In voice-first (or ‑only) devices, Amazon’s Echo fam­i­ly has the lead in hard­ware sales over Google’s Home range, although Assis­tant has greater range thanks to its pres­ence on Android phones. Apple’s Home­Pod will launch soon, but is com­ing in at a high price in  a mar­ket being dis­put­ed at the low end (Echo Dot and Home Mini are the big sell­ers) and may come too late. Both Ama­zon and Google (and com­peti­tors such as Microsoft’s Cor­tana and Samsung’s Bix­by) are now com­pet­ing to get their assis­tants embed­ded in devices made by third-par­ty man­u­fac­tur­ers. All voice-first devices, how­ev­er, have two major prob­lems which they’ll need to address this year.

The first prob­lem is dis­cov­ery: with no inter­face, how do peo­ple know what they can do? Alexa cur­rent­ly has some ~25k skills on their plat­form, and although Google are pri­ori­tis­ing qual­i­ty over quan­ti­ty (by work­ing more close­ly with brands), get­ting found is still an issue. For now brands will still have to run off-plat­form advertising/awareness cam­paigns, although that’s like­ly to change (I’ll come back to that lat­er).

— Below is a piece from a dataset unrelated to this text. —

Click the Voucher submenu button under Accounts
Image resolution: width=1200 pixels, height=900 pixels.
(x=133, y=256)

The sec­ond is in being proac­tive; right now, both Alexa and Assis­tant skills are explic­it­ly invoked, so the user has to ask if any­thing has changed (‘is there an update on my deliv­ery?’). Both Ama­zon and Google are in the process of enabling noti­fi­ca­tions on their devices, but they will need care­ful con­sid­er­a­tion to avoid noti­fi­ca­tion over­load; it’s already con­sid­ered a prob­lem on phones, and could be worse on voice UI if you have to sit and lis­ten to a stack of spo­ken noti­fi­ca­tions.

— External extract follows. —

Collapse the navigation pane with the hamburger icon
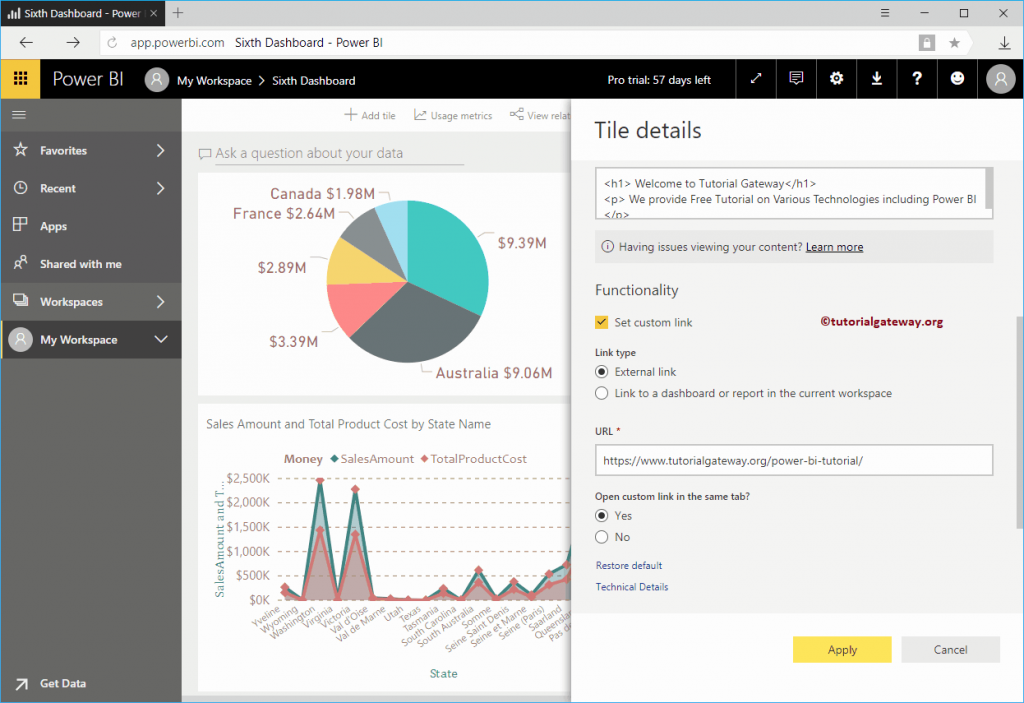Viewport: 1024px width, 703px height. 18,114
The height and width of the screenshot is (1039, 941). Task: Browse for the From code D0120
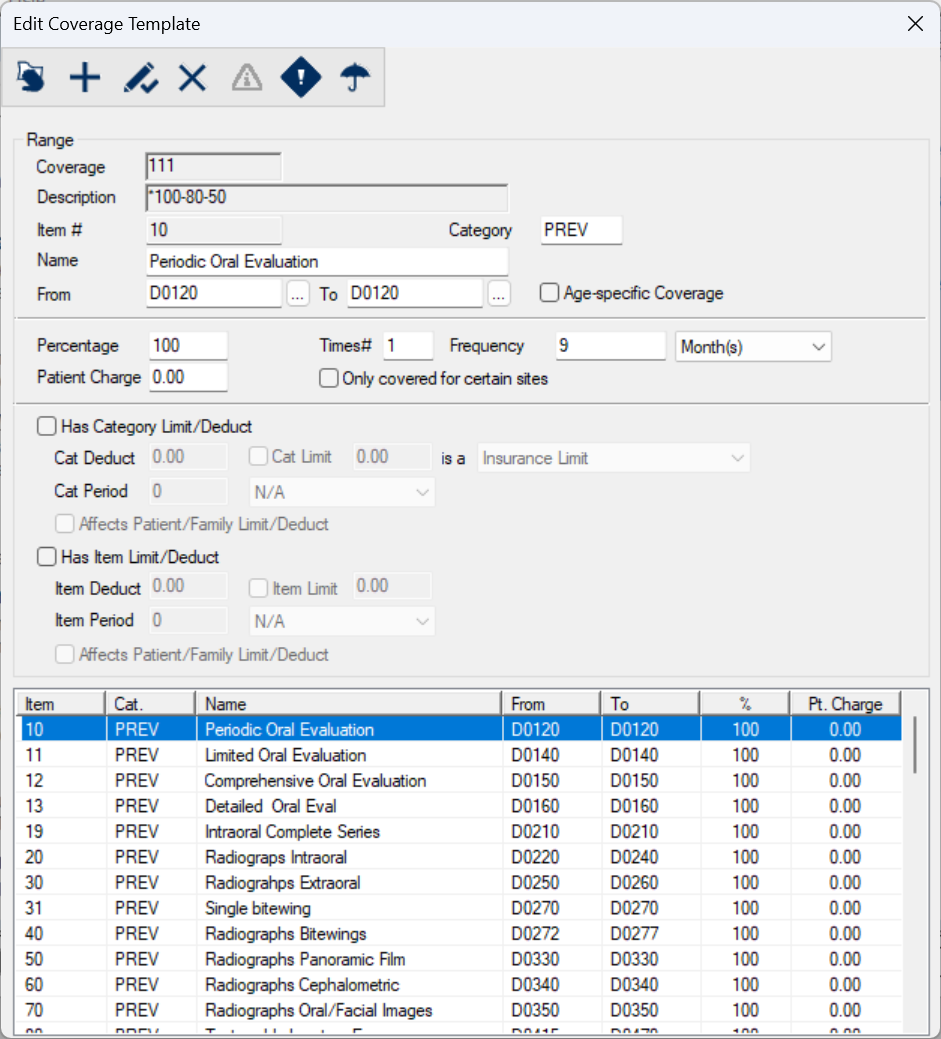(x=298, y=294)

Audio recog­ni­tion is capa­ble of under­stand­ing more than the human voice. Always-on song recog­ni­tion (run­ning on-device, not send­ing data to servers) is a major fea­ture of the Pix­el 2, and Apple recent­ly acquired Shaz­am (Siri already has a Shaz­am ser­vice built-in). The next stage of audio recog­ni­tion will be to under­stand oth­er envi­ron­men­tal sounds (TV is an area that’s being active­ly explored) and pro­vide con­text about what is being lis­tened to.

Computers with Brains

With more devices becom­ing more capa­ble of extract­ing infor­ma­tion about the world around us, we require bet­ter tools to pro­vide con­text and make deci­sions about what’s use­ful. This becomes a vir­tu­ous cir­cle, as tools make more data, and more data makes tools more use­ful.

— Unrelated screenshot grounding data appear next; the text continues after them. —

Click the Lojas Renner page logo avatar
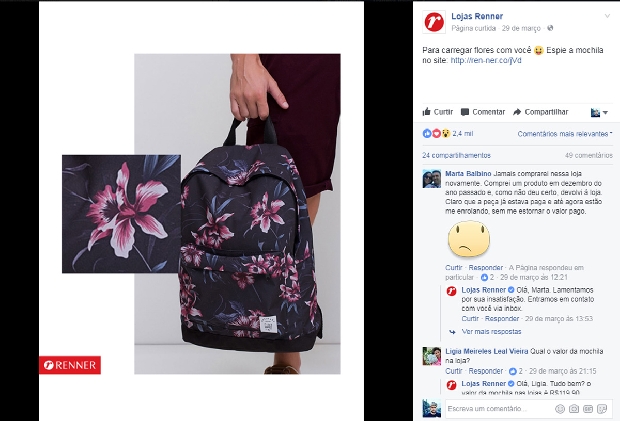This screenshot has width=620, height=421. pos(434,22)
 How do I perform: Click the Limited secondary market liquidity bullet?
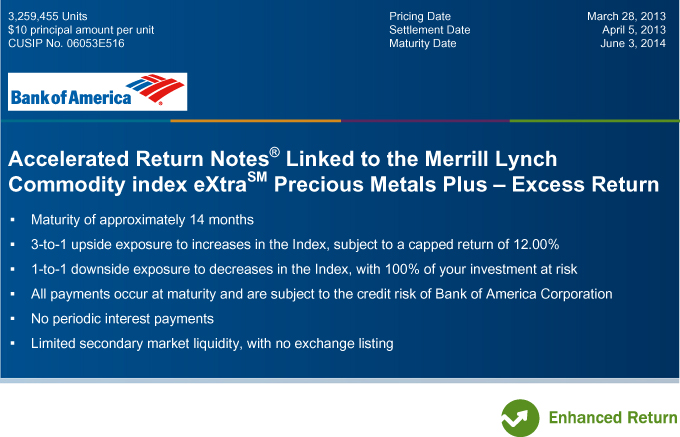tap(212, 343)
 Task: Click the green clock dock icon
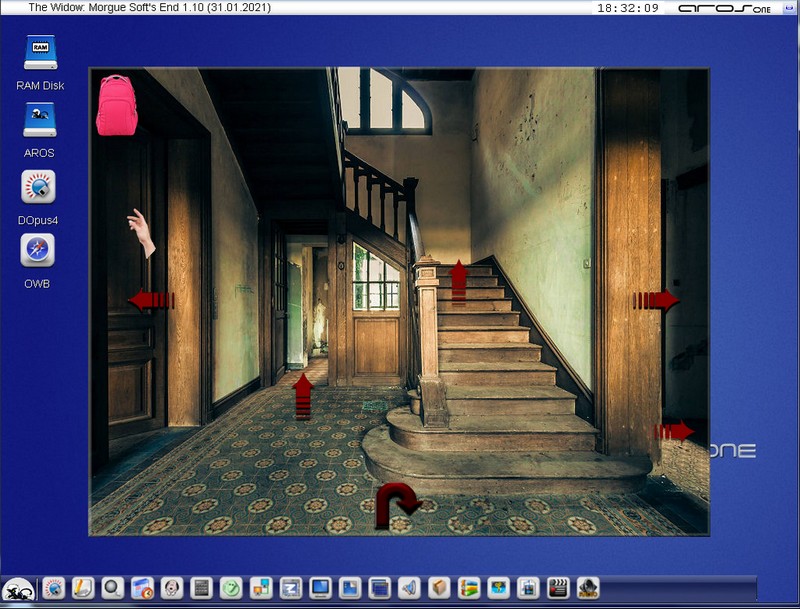tap(231, 588)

Rec­om­men­da­tions based on visu­al search become more use­ful by know­ing your taste through your pho­to his­to­ry; not just what you wear, but your tastes in fur­ni­ture, home goods… at the moment the visu­al search of ASOS and Pin­ter­est give rec­om­men­da­tions based on recog­nis­ing a sin­gle prod­uct but giv­en, say, your Insta­gram his­to­ry, could refine your rec­om­men­da­tions with infer­ences from your broad­er tastes (‘peo­ple who like art deco fur­ni­ture tend to wear…’).

Algo­rith­mic rec­om­men­da­tion could help solve one of the prob­lems fac­ing any future mixed real­i­ty inter­face: as you have a poten­tial­ly unlim­it­ed num­ber of things to look at (it’s the whole world around you), how does your inter­face decide what is the most appro­pri­ate con­tex­tu­al infor­ma­tion to pro­vide, and who pro­vides it for you? An app-like expe­ri­ence (‘open TopT­able and tell me about this restau­rant’) lim­its dis­cov­ery, so it may be bet­ter to take a search engine approach, where the sys­tem tries to infer the best con­tent to offer based on a num­ber of rank­ing fac­tors.

Mixed real­i­ty is a dis­play prob­lem, a sen­sor prob­lem and a deci­sion prob­lem. Show an image that looks real, work out what’s in the world and where to put that image, and work out what image you should show. — Ben Evans.

As I men­tioned ear­li­er, voice-first/-only devices suf­fer from a lack of dis­cov­er­abil­i­ty. Alexa and Google Assis­tant are try­ing to solve this using intent; if a user asks for some­thing that the assis­tant doesn’t cov­er, it will rec­om­mend a third-par­ty app. Google calls these implic­it invo­ca­tions; a voice action from, say, Nike, can sug­gest itself as appro­pri­ate if a user asks for run­ning advice rather than explic­it­ly invok­ing Nike by name (this works like organ­ic search, but there’s future scope for this to be mon­e­tised like paid search using an Adwords-like sys­tem).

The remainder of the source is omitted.